● **SOURCE EXTRACT**:
------------------------------------------------------------

Because all exhibitions at the House of Illustration are temporary, admission covers the whole building. I started with “Designed in Cuba,” which I was intrigued to see as I’ve always been keen on Soviet art, and I wanted to see how the art produced by their communist counterparts in Cuba measured up. The pieces in this exhibition was produced by Fidel Castro’s OSPAAAL (the acronym for the unwieldy Organisation of Solidarity of the People of Asia, Africa and Latin America) in the years following the revolution and included posters and magazines, primarily Tricontinental, which was used to disseminate communist propaganda around the world.

 

Cuban communist art was certainly much more exuberant than the Soviet variety, mixing in elements of Cuban culture as well as multiculturalism from around the world (many of the posters were for Days of Solidarity with [insert country here], and it frankly seemed like there were more days of solidarity than days in a year!), but I’m happy to report that I liked it just as much as the Soviet stuff. There was a bit of Castro themed art but most of the work here was either celebrating other Asian, African, or Latin American countries, as one of the aims of OSPAAAL was to foster cooperation between non-Western countries; or was anti-American propaganda, which made me laugh, like the evil Nixon-eagle shown below.

The art here was also noteworthy because much of it was produced by female artists, who were given a more equal standing in OSPAAAL than female designers had received in pre-Castro Cuba. All in all, I think this was a very different and fascinating perspective on Cuba and mid-late 20th century Cuban art. None of this is to dismiss the way many of the Cuban people suffered under the Castro regime, but it is interesting to look at things from this angle rather than the one I was taught at school.

 

Before heading into the W.E.B. Du Bois exhibit, I had a quick look in the Quentin Blake Gallery, which features (you guessed it) pieces of work by Quentin Blake. Though it is always Blake’s work on display, the pieces and themes change every few months. This one had sketches from his studio, and my favourite ones were the series of people talking to animals. I have definitely had some earnest conversations with birds, so I can relate!

And on to “Charting Black Lives”. This contained the infographic charts produced by W.E.B. Du Bois (pronounced du boys rather than du bwah), an African-American scholar and activist who was one of the founders of the NAACP, for the 1900 Paris Exposition. Du Bois’s aim was to prove to a world that was still deeply imperialist that black people were equal to white ones, through charts showing their improving education, employment, and ownership of property despite Jim Crow laws and other prejudice against them, particularly in the American South.

 

Because these were reproductions of Du Bois’s actual charts, some of the terminology on them would be considered offensive today, and many of the charts were in a rather “experimental” format, such as his use of bar graphs that had bars that curved around at the end to fit all the numbers in, which made some of them difficult to read. Nonetheless, they made for interesting viewing. The charts were displayed on wall mounts that you could flip through, so it was lucky the gallery wasn’t crowded, as it would have been annoying to keep having things you were looking at flipped over by someone at the other end. One of the walls contained charts specifically about Georgia, the state with the largest black population in America, and the other wall was about the US more generally, and although Du Bois tried to paint a positive picture, the effects of discrimination still made for deeply depressing reading.

------------------------------------------------------------

● **STORED DATA**:

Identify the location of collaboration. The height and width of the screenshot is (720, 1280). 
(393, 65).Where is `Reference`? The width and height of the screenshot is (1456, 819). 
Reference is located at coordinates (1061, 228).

------------------------------------------------------------

● **PROBLEMS AND TASKS**:
1. In the exhibition review, what event were W.E.B. Du Bois's infographic charts originally produced for?
2. Write out the passage of the exhibition review from "Because all exhibitions" through "around the world.", renaming "magazines" as "periodicals".

● **RESPONSES FOR EACH TASK**:
1. The 1900 Paris Exposition.

2.
Because all exhibitions at the House of Illustration are temporary, admission covers the whole building. I started with “Designed in Cuba,” which I was intrigued to see as I’ve always been keen on Soviet art, and I wanted to see how the art produced by their communist counterparts in Cuba measured up. The pieces in this exhibition was produced by Fidel Castro’s OSPAAAL (the acronym for the unwieldy Organisation of Solidarity of the People of Asia, Africa and Latin America) in the years following the revolution and included posters and periodicals, primarily Tricontinental, which was used to disseminate communist propaganda around the world.